Et, voulant rompre la conversation, il parla brusquement d’autre chose, il donna une mauvaise nouvelle, qui entrait pour beaucoup dans son atroce humeur.

«  Je serais peut-être descendu tout à l’heure, pour vous dire que je suis allé ce matin à la mine, et que l’espoir d’y retrouver le filon de minerai riche vient encore d’être déçu… Selon moi, on devait le rencontrer infailliblement au fond de la galerie dont j’avais indiqué la direction… Mais, que voulez-vous  ? c’est comme un mauvais sort jeté sur tout ce que nous entreprenons depuis quelque temps, rien ne réussit.  »
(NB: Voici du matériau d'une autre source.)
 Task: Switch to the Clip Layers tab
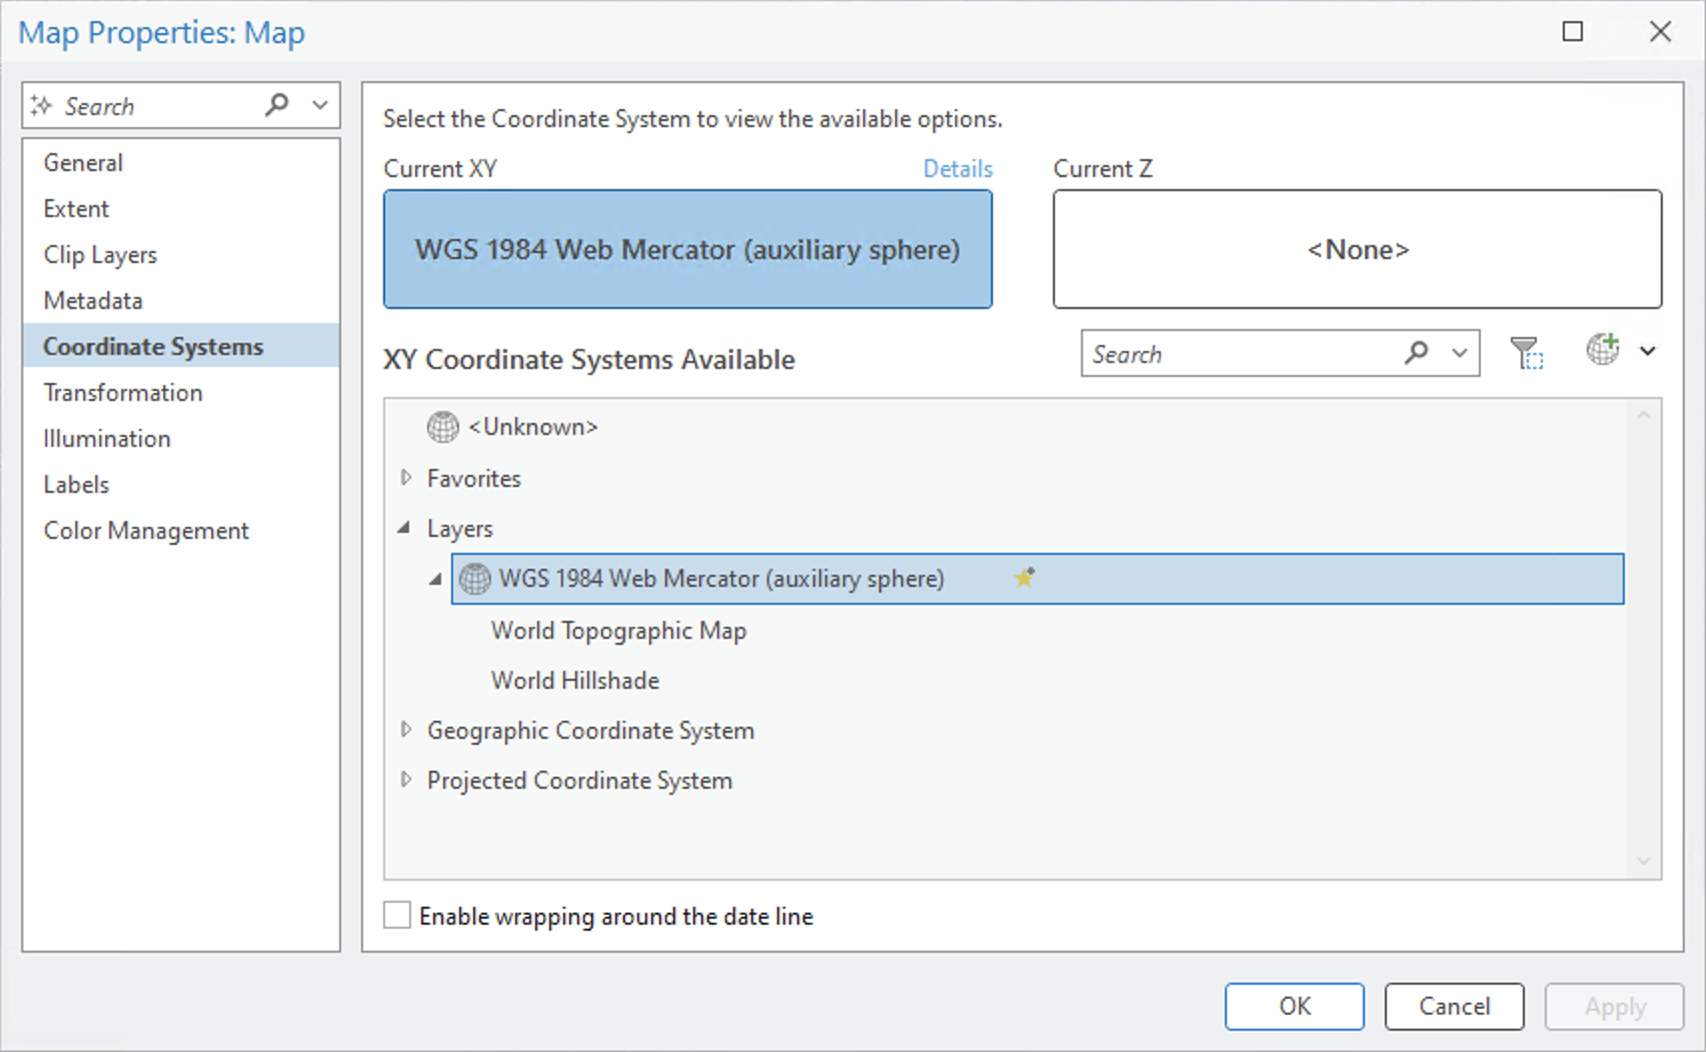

Cette parole retentit chez Luc, tel que le glas de ses grandes espérances. Un instant, il causa encore avec le père et fils, les deux colosses. Morfain le désespérait, comme le dernier témoin d’un monde disparu, avec sa tête énorme, sa face large, ravinée et roussie par le feu, ses yeux de flamme, sa bouche torturée, d’un rouge fauve de brûlure. Puis, il partit, il redescendit accablé d’une tristesse plus amère, en se demandant sur quel amas de ruines géantes, sans cesse accrues, il aurait à fonder sa ville.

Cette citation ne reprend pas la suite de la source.